▶ Element lookup records
################
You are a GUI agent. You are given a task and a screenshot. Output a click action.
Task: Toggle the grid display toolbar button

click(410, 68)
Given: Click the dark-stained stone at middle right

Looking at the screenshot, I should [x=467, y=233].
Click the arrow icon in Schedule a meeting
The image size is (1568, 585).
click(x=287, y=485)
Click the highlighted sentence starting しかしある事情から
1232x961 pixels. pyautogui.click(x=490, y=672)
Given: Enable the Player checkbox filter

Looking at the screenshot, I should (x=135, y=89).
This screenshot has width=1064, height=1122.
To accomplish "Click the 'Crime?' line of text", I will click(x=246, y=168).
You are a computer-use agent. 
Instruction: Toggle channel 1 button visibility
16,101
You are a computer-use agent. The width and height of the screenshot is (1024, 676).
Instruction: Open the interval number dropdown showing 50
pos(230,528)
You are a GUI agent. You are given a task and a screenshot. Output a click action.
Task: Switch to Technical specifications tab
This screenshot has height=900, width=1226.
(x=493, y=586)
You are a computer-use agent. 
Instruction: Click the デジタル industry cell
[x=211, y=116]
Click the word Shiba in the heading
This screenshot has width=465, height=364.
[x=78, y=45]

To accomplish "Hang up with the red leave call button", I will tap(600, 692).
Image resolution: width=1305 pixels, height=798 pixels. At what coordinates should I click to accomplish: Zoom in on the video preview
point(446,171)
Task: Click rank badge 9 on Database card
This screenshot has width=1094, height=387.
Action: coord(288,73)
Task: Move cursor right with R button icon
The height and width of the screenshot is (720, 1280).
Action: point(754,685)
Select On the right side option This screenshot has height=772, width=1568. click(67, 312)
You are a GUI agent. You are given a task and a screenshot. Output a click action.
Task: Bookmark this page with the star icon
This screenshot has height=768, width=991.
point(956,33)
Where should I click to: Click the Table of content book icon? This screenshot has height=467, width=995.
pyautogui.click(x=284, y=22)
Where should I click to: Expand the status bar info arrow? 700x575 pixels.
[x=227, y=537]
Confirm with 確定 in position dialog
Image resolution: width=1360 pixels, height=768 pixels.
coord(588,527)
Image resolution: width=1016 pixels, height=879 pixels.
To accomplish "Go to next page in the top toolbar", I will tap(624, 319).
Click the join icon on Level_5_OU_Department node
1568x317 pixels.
################
▶ Task details
Starting at the beginning of the records and ending with the line that contains "click(410, 68)", both included, rescale the records by writing every line out again, requests included. Multiply each coordinate in the answers by 2.3 and round to whole numbers, with halves rounded up.

▶ The reply
You are a GUI agent. You are given a task and a screenshot. Output a click action.
Task: Toggle the grid display toolbar button

click(943, 156)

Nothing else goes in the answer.